穷则独善其身，达则兼济天下。马总的决策可能关系到产业的发展、地方的GDP和就业，甚至未来的国际竞争力。因此，即便是和原来相同的事情，现在来做，方式和层次都不一样了。

就像对于单台Linux服务器，最重要的四种硬件资源是CPU、内存、存储和网络。面对整个数据中心成千上万台机器，我们只要重点关注这四种硬件资源就可以了。如果运维数据中心依然像的运维一台台物理机的前辈一样，天天关心哪个程序放在了哪台机器上，使用多少内存、多少硬盘，每台机器总共有多少内存、多少硬盘，还剩多少内存和硬盘，那头就大了。

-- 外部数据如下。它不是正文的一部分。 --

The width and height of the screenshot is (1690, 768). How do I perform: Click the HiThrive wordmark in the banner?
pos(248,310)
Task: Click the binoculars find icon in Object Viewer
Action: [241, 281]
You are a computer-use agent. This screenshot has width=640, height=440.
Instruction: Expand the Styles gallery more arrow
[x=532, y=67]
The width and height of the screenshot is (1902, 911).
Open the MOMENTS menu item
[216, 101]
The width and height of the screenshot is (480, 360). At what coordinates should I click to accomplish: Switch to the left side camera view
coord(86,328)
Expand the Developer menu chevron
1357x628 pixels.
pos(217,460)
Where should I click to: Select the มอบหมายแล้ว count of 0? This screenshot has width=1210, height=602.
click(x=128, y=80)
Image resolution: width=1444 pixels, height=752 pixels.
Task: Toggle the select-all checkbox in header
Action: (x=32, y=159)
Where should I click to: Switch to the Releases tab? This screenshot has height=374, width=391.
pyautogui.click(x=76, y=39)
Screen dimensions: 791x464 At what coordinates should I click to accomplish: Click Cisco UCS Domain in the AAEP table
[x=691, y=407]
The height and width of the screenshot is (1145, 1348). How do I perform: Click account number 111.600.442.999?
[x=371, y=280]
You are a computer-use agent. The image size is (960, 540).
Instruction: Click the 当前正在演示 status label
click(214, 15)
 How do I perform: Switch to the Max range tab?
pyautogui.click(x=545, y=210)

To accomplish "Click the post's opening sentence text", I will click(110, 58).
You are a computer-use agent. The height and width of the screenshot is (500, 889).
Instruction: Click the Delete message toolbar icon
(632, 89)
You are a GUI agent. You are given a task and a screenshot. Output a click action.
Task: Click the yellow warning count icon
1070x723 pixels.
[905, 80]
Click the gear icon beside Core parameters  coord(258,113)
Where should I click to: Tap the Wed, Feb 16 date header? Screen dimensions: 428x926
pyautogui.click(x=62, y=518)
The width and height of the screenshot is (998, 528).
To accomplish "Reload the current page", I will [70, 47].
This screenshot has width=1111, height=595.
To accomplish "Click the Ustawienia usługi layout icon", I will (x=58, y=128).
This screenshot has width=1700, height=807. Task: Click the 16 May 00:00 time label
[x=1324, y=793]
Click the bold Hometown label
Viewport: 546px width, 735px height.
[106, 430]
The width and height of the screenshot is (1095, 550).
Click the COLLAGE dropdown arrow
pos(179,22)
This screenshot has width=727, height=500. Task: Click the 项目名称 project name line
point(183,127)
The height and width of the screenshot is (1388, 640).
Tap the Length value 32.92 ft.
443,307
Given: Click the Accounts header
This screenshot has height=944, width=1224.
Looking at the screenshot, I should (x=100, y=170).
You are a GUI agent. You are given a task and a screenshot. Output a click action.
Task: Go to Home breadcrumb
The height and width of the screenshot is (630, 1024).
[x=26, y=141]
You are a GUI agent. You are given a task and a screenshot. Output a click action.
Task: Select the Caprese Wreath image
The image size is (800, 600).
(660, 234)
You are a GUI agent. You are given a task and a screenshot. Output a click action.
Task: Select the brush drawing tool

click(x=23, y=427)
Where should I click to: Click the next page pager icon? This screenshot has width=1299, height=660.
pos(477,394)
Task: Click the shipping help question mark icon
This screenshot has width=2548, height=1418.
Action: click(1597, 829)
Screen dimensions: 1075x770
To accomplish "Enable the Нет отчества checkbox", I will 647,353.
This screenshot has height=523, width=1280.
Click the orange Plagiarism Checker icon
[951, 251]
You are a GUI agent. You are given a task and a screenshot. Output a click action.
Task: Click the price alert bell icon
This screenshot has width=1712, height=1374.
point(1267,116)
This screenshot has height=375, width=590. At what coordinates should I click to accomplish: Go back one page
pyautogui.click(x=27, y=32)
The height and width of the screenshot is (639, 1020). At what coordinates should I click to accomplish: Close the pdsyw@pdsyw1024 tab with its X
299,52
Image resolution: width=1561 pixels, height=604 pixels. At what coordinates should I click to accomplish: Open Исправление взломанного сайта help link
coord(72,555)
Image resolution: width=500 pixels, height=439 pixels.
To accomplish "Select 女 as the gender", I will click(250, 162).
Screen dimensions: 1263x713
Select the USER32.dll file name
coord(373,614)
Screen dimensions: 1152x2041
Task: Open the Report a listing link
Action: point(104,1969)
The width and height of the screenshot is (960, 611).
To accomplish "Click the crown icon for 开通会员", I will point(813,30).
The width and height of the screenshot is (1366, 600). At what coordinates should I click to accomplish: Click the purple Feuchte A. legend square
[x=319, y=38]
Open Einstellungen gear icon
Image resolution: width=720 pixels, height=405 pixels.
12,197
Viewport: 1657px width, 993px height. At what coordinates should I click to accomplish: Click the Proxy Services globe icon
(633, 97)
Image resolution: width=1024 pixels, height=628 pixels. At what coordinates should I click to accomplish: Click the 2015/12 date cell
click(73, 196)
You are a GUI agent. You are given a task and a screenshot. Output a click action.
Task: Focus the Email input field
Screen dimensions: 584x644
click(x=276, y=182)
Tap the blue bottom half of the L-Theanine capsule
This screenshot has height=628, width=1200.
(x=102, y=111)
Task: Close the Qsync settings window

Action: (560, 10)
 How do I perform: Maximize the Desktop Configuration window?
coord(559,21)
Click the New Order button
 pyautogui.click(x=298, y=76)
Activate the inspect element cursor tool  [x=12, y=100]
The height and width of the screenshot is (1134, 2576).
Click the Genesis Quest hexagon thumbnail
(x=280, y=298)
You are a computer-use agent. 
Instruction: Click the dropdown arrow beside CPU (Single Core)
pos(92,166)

对于数据中心，我们需要一个调度器，将运维人员从指定物理机或者虚拟机的痛苦中解放出来，实现对于物理资源的统一管理，这就是Kubernetes，也就是数据中心的操作系统。

对于CPU和内存这两种计算资源的管理，我们可以通过Docker技术完成。

容器实现封闭的环境主要要靠两种技术，一种是看起来是隔离的技术，称为namespace。在每个namespace中的应用看到的，都是不同的 IP地址、用户空间、进程ID等。另一种是用起来是隔离的技术，称为cgroup，即明明整台机器有很多的 CPU、内存，但是一个应用只能用其中的一部分。

另外，容器里还有镜像。也就是说，在你焊好集装箱的那一刻，将集装箱的状态保存下来的样子。就像孙悟空说定！，集装箱里的状态就被定在了那一刻。然后，这一刻的状态会被保存成一系列文件。无论在哪里运行这个镜像，都能完整地还原当时的情况。

通过容器，我们可以将CPU和内存资源，从大的资源池里面隔离出来，并通过镜像技术，在数据中心里面实现计算资源的自由漂移。

没有操作系统的时候，汇编程序员需要指定程序运行的CPU和内存物理地址。同理，数据中心的管理员，原来也需要指定程序运行的服务器以及使用的CPU和内存。现在，Kubernetes里面有一个调度器Scheduler，你只需要告诉它，你想运行10个4核8G的Java程序，它会自动帮你选择空闲的、有足够资源的服务器，去运行这些程序。

对于存储，无论是分布式文件系统和分布式块存储，需要对接到Kubernetes，让Kubernetes管理它们。如何对接呢？Kubernetes会提供CSI接口。这是一个标准接口，不同的存储可以实现这个接口来对接Kubernetes。是不是特别像设备驱动程序呀？操作系统只要定义统一的接口，不同的存储设备的驱动实现这些接口，就能被操作系统使用了。

对于网络，也是类似的机制，Kubernetes同样是提供统一的接口CNI。无论你用哪种方式实现网络模型，只要对接这个统一的接口，Kubernetes就可以管理容器的网络。

到此，有了这套鼎定市场格局的策略，作为龙头企业，马总的公司终于可以顺利上市敲钟，走向人生巅峰。从此，江湖人称马爸爸。

好了，马同学的创业故事就讲到这里了，操作系统的原理也给你串了一遍。你是否真的记住了这些原理呢？试着将这个创业故事讲给你的朋友听吧！